### Given exercise A:
In the lithography passage below, write out the stretch from "In the field" through "solutions have emerged." word for word.

In the field of micro-nano engineering, the chasm between a CAD-based digital design and a functional physical device is bridged by a series of precision manufacturing processes, among which photolithography is undoubtedly the cornerstone for defining device geometry. For enterprises with decades of technological expertise in electron microscopy and in-situ measurement systems, the expansion of their capabilities often follows a clear physical principle—evolving from "observing" the microscopic world to "transforming" it. Driven by this logic, advanced micro-nano fabrication solutions have emerged.

As the gold standard of the semiconductor industry, traditional photolithography based on physical photomasks has demonstrated unparalleled efficiency and consistency in mass production. However, when we shift our perspective from large-scale production lines to research and development environments, which are centered on exploration, iteration, and validation, this mature paradigm reveals its inherent limitations. This article aims to delve into this "paradigm mismatch" and systematically explain how Spatial Light Modulators (SLMs), represented by the Digital Micromirror Device (DMD), are driving the development of maskless lithography, thereby providing a more agile, flexible, and powerful microfabrication solution for cutting-edge research and engineering development.

### Extracted material:

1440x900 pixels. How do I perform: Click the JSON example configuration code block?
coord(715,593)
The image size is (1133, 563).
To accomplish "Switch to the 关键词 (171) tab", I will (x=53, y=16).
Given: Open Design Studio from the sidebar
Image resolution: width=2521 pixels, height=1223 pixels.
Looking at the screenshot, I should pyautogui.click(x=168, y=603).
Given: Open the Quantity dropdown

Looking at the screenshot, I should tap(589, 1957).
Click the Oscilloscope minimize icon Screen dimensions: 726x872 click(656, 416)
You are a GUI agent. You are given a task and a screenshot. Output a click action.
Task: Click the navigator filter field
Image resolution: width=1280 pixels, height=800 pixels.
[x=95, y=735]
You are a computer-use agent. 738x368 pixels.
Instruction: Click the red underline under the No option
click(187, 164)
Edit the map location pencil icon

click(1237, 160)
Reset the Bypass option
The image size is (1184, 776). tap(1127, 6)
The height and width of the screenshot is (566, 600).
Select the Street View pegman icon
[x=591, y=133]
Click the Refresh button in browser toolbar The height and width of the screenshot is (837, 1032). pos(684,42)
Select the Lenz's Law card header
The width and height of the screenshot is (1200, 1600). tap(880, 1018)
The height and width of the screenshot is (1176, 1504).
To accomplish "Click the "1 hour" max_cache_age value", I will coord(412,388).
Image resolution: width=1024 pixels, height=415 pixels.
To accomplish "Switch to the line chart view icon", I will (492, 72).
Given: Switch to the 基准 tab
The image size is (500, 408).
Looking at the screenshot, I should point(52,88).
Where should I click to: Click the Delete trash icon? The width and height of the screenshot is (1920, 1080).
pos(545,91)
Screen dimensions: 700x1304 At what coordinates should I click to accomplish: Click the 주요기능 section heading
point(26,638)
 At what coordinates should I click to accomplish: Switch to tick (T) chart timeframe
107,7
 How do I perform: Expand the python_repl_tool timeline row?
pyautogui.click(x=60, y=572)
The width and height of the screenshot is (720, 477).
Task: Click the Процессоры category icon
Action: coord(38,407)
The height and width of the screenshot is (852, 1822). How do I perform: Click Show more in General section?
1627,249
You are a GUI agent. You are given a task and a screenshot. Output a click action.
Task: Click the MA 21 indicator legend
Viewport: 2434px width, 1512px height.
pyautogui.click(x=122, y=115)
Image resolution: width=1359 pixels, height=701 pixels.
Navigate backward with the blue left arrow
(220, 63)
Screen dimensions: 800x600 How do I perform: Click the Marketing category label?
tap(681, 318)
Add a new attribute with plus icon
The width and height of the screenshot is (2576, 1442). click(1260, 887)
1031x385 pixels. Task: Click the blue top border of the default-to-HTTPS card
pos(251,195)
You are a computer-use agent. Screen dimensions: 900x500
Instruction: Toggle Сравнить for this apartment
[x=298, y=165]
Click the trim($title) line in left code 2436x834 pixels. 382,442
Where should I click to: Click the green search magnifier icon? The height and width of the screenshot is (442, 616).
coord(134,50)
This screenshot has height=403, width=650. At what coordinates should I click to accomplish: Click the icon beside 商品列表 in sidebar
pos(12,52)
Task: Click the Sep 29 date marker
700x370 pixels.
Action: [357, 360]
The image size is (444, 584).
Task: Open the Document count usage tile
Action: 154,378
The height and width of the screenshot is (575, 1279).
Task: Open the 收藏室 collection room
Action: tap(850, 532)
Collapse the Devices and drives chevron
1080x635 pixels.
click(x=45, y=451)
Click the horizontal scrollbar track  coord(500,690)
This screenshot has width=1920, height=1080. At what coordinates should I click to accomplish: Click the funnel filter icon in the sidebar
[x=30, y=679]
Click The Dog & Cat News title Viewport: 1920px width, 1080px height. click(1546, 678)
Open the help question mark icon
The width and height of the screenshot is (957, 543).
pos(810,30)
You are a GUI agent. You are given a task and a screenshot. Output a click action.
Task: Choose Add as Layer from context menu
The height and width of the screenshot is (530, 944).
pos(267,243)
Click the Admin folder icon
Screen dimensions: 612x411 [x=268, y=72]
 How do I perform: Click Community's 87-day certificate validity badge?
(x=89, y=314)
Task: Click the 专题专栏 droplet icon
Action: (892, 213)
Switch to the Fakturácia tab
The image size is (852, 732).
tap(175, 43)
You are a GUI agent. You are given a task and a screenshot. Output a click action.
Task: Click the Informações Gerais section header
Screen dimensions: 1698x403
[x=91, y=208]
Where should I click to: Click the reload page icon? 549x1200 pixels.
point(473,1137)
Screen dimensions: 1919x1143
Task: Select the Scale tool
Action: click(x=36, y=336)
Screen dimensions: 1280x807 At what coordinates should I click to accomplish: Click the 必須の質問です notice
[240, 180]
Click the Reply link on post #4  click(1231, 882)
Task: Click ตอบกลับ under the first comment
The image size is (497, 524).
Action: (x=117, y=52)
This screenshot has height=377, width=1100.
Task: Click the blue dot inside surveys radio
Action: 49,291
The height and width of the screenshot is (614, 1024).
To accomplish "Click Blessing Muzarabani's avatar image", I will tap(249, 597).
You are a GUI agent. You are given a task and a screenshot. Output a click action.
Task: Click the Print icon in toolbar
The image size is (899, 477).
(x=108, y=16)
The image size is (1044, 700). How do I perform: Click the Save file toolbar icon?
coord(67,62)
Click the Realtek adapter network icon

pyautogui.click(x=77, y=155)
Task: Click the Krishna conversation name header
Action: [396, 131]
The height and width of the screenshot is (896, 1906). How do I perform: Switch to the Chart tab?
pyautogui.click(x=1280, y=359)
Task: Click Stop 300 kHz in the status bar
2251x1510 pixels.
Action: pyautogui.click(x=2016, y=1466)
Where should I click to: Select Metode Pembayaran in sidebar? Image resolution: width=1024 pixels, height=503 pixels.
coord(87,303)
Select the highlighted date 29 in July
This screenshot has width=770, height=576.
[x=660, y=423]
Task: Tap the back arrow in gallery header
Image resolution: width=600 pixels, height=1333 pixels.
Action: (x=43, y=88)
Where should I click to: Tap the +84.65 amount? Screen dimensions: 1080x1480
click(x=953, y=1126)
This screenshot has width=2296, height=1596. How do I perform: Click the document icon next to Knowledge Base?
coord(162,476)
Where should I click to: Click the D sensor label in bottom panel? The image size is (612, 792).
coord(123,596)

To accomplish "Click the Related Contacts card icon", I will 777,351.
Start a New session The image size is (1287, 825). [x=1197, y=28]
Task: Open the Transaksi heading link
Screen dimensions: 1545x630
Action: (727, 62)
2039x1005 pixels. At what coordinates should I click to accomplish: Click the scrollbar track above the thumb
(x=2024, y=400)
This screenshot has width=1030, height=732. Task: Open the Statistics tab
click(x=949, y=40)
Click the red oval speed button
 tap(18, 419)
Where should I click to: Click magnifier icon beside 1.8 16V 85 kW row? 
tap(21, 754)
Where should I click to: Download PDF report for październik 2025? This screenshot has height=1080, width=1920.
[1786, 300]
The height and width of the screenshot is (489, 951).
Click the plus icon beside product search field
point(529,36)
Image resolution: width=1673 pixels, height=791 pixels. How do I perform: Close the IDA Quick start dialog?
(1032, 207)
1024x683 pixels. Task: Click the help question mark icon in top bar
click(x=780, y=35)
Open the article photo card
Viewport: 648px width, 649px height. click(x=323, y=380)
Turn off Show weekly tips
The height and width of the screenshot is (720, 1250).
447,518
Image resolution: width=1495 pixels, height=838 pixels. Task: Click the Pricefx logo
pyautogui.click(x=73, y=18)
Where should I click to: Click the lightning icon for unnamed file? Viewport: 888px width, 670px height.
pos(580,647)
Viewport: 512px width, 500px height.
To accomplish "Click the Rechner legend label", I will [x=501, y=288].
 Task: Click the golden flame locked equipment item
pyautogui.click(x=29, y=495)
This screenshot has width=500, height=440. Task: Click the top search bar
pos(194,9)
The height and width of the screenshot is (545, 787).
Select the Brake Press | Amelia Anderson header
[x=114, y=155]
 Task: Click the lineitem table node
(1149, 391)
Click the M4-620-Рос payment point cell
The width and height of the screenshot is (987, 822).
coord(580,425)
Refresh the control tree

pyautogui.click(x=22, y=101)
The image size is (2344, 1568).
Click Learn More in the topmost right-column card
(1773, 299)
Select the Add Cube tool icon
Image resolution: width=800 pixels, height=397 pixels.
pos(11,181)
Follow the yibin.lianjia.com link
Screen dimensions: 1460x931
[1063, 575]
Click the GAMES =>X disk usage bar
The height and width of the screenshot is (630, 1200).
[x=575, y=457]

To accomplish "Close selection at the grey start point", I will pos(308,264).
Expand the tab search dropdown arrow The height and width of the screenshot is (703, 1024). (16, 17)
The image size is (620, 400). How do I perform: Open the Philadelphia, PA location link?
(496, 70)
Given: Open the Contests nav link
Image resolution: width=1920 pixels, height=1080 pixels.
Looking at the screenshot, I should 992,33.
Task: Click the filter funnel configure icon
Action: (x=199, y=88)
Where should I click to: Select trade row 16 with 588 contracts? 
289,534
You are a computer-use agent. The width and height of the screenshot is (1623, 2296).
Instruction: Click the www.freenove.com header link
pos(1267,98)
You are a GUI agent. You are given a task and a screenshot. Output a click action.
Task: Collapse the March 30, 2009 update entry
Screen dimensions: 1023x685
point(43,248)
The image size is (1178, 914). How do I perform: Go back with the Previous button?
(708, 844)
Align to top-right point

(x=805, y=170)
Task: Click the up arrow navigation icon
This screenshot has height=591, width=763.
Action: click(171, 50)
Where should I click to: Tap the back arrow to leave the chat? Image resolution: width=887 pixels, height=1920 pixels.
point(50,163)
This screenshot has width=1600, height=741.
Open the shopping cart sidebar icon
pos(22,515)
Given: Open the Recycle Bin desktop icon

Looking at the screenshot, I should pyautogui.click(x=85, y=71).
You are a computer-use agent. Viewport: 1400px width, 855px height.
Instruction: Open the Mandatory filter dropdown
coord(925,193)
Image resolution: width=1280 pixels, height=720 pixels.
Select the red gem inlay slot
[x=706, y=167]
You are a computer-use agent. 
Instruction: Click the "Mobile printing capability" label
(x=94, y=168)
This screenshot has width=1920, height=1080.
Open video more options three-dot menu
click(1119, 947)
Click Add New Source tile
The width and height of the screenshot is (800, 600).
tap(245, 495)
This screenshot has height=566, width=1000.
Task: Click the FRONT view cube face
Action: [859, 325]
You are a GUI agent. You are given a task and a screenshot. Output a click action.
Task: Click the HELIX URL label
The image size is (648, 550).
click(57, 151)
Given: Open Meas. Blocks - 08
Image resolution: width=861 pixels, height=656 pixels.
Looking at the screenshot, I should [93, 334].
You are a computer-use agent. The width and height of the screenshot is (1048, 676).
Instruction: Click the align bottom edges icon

### Given exercise B:
From the records above, extract the stretch from the line containing "The height and width of the screenshot is (566, 600)." through the line containing "The width and height of the screenshot is (1200, 1600).", both included, and reproduce those lines unchanged.

### Correct response A:
In the field of micro-nano engineering, the chasm between a CAD-based digital design and a functional physical device is bridged by a series of precision manufacturing processes, among which photolithography is undoubtedly the cornerstone for defining device geometry. For enterprises with decades of technological expertise in electron microscopy and in-situ measurement systems, the expansion of their capabilities often follows a clear physical principle—evolving from "observing" the microscopic world to "transforming" it. Driven by this logic, advanced micro-nano fabrication solutions have emerged.

### Correct response B:
The height and width of the screenshot is (566, 600).
Select the Street View pegman icon
[x=591, y=133]
Click the Refresh button in browser toolbar The height and width of the screenshot is (837, 1032). pos(684,42)
Select the Lenz's Law card header
The width and height of the screenshot is (1200, 1600). tap(880, 1018)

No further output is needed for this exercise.